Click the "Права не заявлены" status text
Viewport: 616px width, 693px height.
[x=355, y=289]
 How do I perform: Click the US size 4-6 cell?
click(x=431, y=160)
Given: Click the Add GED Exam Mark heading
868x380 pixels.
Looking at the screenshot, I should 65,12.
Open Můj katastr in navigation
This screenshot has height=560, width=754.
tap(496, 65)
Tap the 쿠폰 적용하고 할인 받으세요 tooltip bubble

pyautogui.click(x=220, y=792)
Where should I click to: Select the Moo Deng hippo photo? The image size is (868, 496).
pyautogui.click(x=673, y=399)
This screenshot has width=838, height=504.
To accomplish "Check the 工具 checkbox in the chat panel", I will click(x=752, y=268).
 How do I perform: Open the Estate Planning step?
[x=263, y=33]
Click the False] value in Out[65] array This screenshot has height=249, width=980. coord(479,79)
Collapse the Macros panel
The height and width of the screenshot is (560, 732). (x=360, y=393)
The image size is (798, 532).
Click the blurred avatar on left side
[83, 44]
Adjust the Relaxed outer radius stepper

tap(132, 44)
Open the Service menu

Required work => Write the material out once more so that every line matches the original.

Task answer =>
Click the "Права не заявлены" status text
Viewport: 616px width, 693px height.
[x=355, y=289]
 How do I perform: Click the US size 4-6 cell?
click(x=431, y=160)
Given: Click the Add GED Exam Mark heading
868x380 pixels.
Looking at the screenshot, I should 65,12.
Open Můj katastr in navigation
This screenshot has height=560, width=754.
tap(496, 65)
Tap the 쿠폰 적용하고 할인 받으세요 tooltip bubble

pyautogui.click(x=220, y=792)
Where should I click to: Select the Moo Deng hippo photo? The image size is (868, 496).
pyautogui.click(x=673, y=399)
This screenshot has width=838, height=504.
To accomplish "Check the 工具 checkbox in the chat panel", I will click(x=752, y=268).
 How do I perform: Open the Estate Planning step?
[x=263, y=33]
Click the False] value in Out[65] array This screenshot has height=249, width=980. coord(479,79)
Collapse the Macros panel
The height and width of the screenshot is (560, 732). (x=360, y=393)
The image size is (798, 532).
Click the blurred avatar on left side
[83, 44]
Adjust the Relaxed outer radius stepper

tap(132, 44)
Open the Service menu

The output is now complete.